Un mensaje directo en Chimalhuacán
En el marco del Día Internacional de la Mujer, la presidenta Claudia Sheinbaum bajó del escenario político para hablarle directamente a las adolescentes. Lo hizo durante la inauguración de un Bachillerato Nacional en Chimalhuacán, Estado de México.
Su mensaje fue claro y contundente, como un guión escrito para el momento exacto. No hubo rodeos.
“Les digo, no dejen que nadie le robe sus sueños. Ustedes pueden ser lo que quieran ser”, expresó frente a un grupo de estudiantes.
Pero no se quedó solo en el discurso motivacional. Enlazó el mensaje con una advertencia social urgente.
“Y a todos los jóvenes hay que respetarnos, nada de violencias contra las mujeres, ni entre ustedes. Nada. Cero”.
La jugada detrás del acto
El evento no fue casual. Sheinbaum estuvo acompañada por dos figuras claves: Delfina Gómez, gobernadora del Estado de México, y Mario Delgado, titular de la SEP. Juntos coincidieron en que ampliar la cobertura educativa es clave para ofrecer más oportunidades.
Aquí no solo se inauguraba una escuela. Se plantaba una bandera política en un territorio crucial. El mensaje a las jóvenes sirve también como recordatorio de una promesa gubernamental: educación pública, accesible y con valores.

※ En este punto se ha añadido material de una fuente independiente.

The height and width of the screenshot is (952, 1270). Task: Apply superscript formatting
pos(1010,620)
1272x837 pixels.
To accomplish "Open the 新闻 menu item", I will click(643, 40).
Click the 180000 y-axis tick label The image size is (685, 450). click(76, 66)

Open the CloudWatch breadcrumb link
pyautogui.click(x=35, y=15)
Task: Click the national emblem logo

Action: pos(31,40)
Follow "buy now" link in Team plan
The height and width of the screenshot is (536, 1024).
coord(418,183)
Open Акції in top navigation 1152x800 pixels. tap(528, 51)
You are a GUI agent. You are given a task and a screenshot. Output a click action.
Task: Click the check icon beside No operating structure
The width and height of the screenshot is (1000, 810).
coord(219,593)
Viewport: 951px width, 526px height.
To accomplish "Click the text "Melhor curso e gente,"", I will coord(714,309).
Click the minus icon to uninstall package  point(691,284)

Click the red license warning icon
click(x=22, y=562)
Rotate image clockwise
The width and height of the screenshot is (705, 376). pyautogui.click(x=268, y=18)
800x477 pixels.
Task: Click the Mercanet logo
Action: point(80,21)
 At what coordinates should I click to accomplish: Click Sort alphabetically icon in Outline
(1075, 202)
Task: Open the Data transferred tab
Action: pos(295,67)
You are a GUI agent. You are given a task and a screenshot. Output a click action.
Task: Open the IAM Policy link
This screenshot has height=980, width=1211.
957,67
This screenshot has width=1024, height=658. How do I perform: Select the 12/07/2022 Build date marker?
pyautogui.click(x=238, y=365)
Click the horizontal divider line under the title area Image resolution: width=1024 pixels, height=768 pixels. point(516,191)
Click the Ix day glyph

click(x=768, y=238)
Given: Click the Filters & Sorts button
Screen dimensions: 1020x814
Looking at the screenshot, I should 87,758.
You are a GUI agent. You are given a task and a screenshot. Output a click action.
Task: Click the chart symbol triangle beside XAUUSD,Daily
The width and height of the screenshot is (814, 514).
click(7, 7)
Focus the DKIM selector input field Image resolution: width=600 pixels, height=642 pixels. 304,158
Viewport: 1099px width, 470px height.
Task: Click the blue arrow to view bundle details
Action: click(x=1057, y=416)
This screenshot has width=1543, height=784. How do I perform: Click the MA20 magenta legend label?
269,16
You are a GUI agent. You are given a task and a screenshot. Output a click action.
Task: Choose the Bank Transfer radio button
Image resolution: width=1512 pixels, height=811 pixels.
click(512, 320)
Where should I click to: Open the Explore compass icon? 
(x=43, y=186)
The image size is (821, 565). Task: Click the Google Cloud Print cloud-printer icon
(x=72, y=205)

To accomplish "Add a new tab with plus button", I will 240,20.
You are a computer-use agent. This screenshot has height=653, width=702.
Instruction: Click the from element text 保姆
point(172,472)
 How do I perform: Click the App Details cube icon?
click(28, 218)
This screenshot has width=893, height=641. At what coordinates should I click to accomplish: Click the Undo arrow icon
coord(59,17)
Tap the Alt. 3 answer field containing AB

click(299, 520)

La presidenta insistió en que la educación es la herramienta fundamental para construir un mejor futuro. Un llamado a no abandonar los estudios que busca resonar más allá del auditorio, en los hogares donde la deserción escolar es una amenaza real.
En el gran teatro de la política, este acto en Chimalhuacán fue una escena cuidadosamente coreografiada. Un discurso sobre sueños y respeto, pronunciado frente a quienes representan el futuro que el gobierno dice querer construir.